**To do**
Please find all lines containing "button" in the listing below and copy them.

**Dataset records**
■ ■ ■

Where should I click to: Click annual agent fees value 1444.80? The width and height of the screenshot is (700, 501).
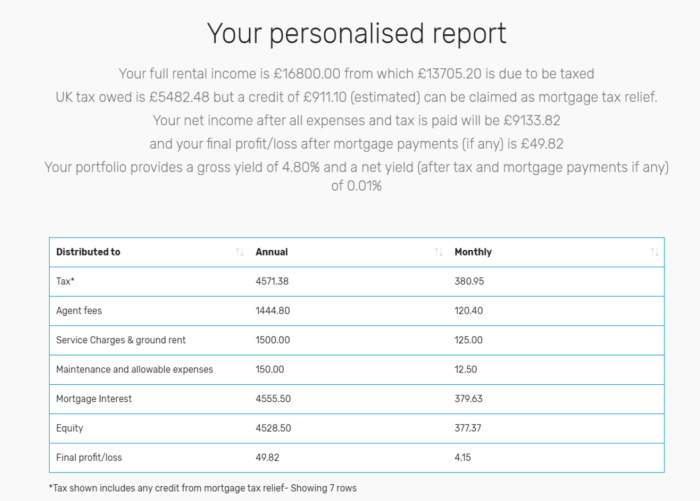coord(272,311)
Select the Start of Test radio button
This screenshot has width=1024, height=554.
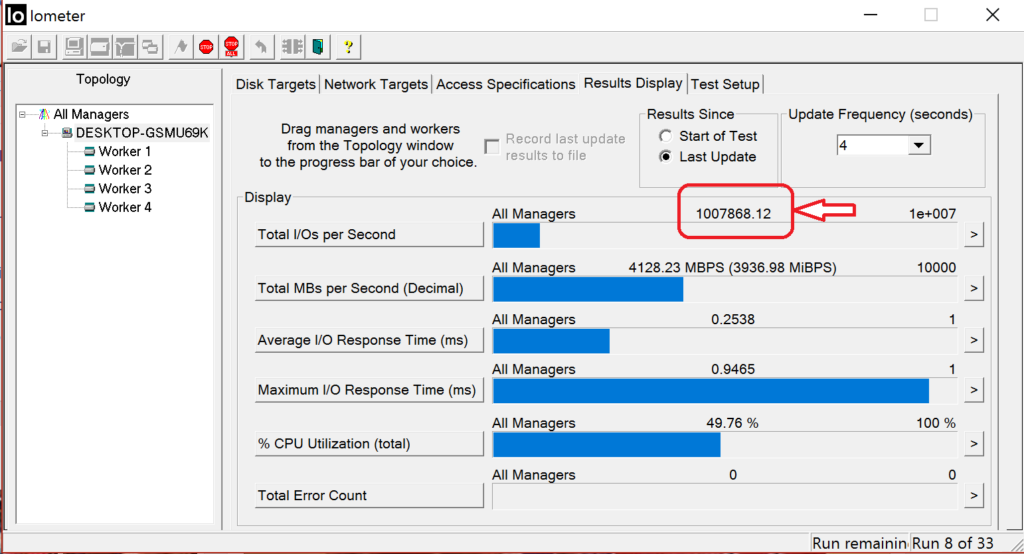665,136
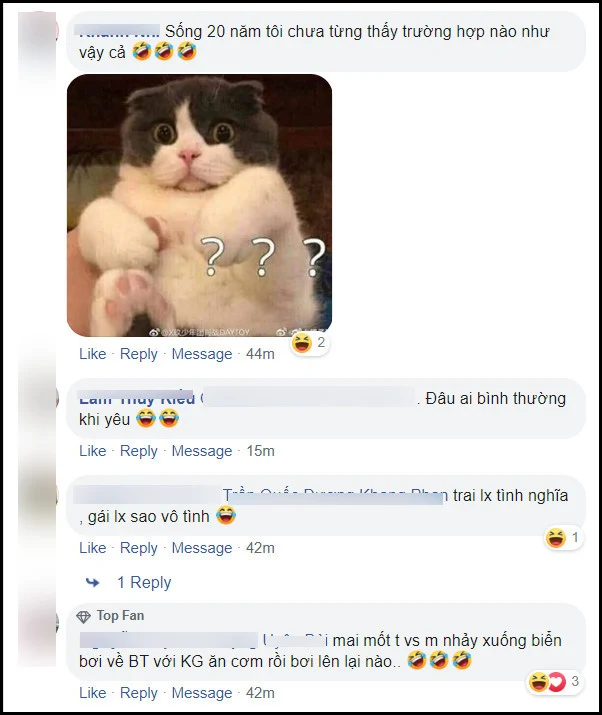602x715 pixels.
Task: Reply to the comment posted 44m ago
Action: click(x=139, y=354)
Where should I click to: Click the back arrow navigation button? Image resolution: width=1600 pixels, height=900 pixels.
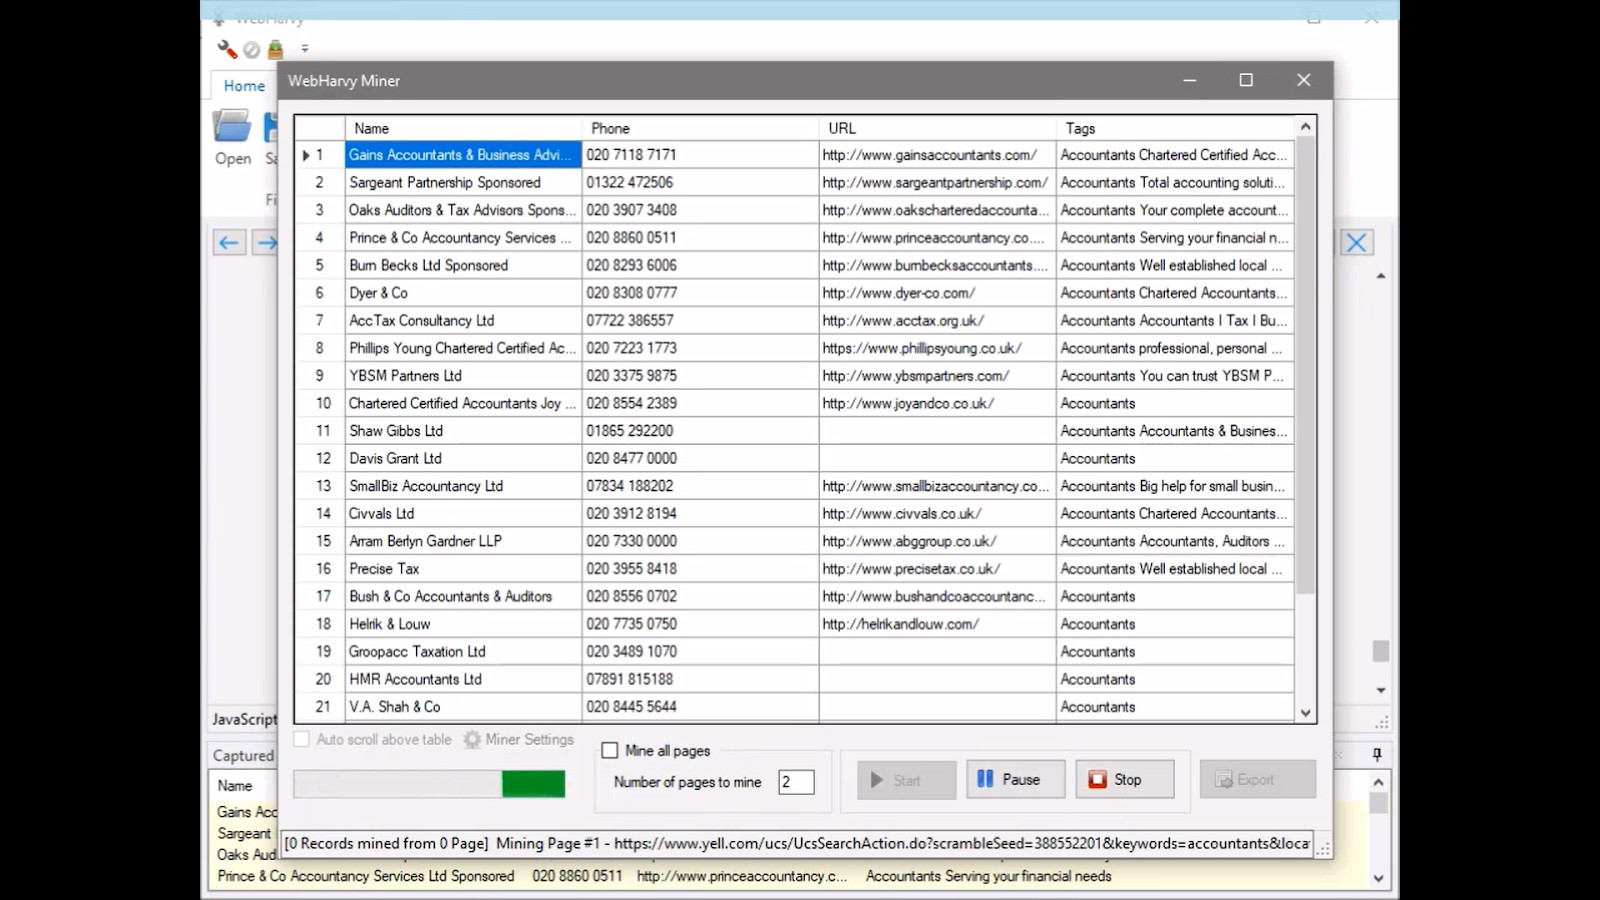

■ ■ ■

**Answer section**
Select the Start of Test radio button
Where should I click to: Click the back arrow navigation button? Image resolution: width=1600 pixels, height=900 pixels.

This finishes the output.